French prosecutors are asking a court in Paris to proceed with the trial of the Zionist hacker Ulcan in connection with the death of the father of a journalist who had reported on his attacks on pro-Palestinian websites.
Ulcan, whose real name is Grégory Chelli, is a French citizen who has lived in Israel since 2010, and is the subject of an extradition request and an arrest warrant issued by a French judge in 2015.
On 31 January, according to the French news agency AFP, the Paris prosecutor asked a judge to order that Chelli stand trial for “acts of violence causing an unintended death” – a charge carrying up to 15 years in prison – death threats, false statements and other acts.
Chelli has been accused of a series of hoax calls that have resulted in police violently raiding innocent people’s homes.
In the most notorious such incident, Chelli targeted the family of journalist Benoit Le Corre, possibly precipitating the death of his father.
In July 2014, Chelli, impersonating police, allegedly called Le Corre’s elderly parents to tell them their son had been killed in a car accident.
Two days later, Chelli called police impersonating Benoit Le Corre’s father and claimed to have killed his wife and son.
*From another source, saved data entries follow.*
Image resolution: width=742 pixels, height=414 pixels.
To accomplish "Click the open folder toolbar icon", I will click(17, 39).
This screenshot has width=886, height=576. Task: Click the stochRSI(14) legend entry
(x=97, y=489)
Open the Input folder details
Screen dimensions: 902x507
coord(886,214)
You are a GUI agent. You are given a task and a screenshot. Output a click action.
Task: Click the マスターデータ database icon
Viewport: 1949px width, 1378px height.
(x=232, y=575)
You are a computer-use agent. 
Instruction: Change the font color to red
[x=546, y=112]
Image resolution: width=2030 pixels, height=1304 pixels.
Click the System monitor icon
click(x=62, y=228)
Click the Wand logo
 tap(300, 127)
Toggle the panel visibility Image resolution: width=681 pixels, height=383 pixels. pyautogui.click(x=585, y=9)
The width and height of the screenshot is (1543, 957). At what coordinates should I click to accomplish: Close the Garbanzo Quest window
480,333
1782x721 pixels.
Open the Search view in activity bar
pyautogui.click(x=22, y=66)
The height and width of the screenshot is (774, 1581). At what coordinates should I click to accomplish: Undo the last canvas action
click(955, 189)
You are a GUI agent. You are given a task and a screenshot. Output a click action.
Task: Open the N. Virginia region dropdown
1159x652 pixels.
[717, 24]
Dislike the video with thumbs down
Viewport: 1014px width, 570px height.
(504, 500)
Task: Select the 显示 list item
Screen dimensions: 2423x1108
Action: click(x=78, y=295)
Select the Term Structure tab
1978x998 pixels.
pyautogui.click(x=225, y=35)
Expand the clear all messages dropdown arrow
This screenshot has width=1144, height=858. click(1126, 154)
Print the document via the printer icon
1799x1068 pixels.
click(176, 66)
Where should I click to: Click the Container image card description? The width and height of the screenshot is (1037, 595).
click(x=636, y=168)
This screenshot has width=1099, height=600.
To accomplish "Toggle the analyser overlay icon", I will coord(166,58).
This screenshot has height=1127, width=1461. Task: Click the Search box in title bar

Armed police raided the home in the middle of the night. Five days later, the elder Le Corre suffered a stroke that put him in a coma and took his life a few months later.
A medical examiner’s report, published in part by the website Rue 89, established that the elder Le Corre’s fatal illness had been precipitated by stress, indicating a possible direct link to Chelli’s harassment of the family.
But the newspaper did not specify what those charges were.
Haaretz reported in 2017 that Chelli was “at the heart of a dispute between France and Israel, which is refusing to extradite him, despite serious pressure and even a special visit here by the French foreign minister.”
Yet “serious pressure” is a gross exaggeration given the French government’s relentless pandering to Israel, including funding and organizing a failed, months-long propaganda campaign aimed at improving Israel’s image among the French public.
It is not entirely clear what radicalized Chelli.
According to Haaretz, he grew up “in a comfortable middle-class Parisian suburb.”
He never experienced any anti-Semitic harassment, though claims his brother did. Yet in his early 20s, more than a decade ago, Chelli joined the French branch of the Jewish Defense League, a violent extremist anti-Palestinian group whose US branch was founded by the racist rabbi Meir Kahane.
According to French media, prosecutors also want Chelli tried for some of his other hoax calls targeting a police officer and other journalists.
In June 2015, the home of Pierre Haski, a founder of the publication Rue 89, was raided by police and emergency services, after a call to police impersonating Haski claimed that the journalist had punched his wife and flooded the building with gas.
Haski blamed Chelli and said the problem was “the impunity enjoyed by this man, born in Paris and living in Israel.”
It is now up to a judge to decide whether the case will proceed to trial and a measure of justice and accountability given to Chelli’s alleged victims.
Prosecutors previously asked for Chelli’s trial to proceed but a judge ordered a delay to give Chelli an opportunity to appear voluntarily at a hearing on 11 January. He did not show up.
French law allows suspects who are fugitives from justice to be tried in absentia.
Israel, notoriously, is a safe haven for violent fugitives from justice, including, it has been reported, the suspected Jewish Defense League killers of Alex Odeh, an Arab American leader murdered in a 1985 bombing.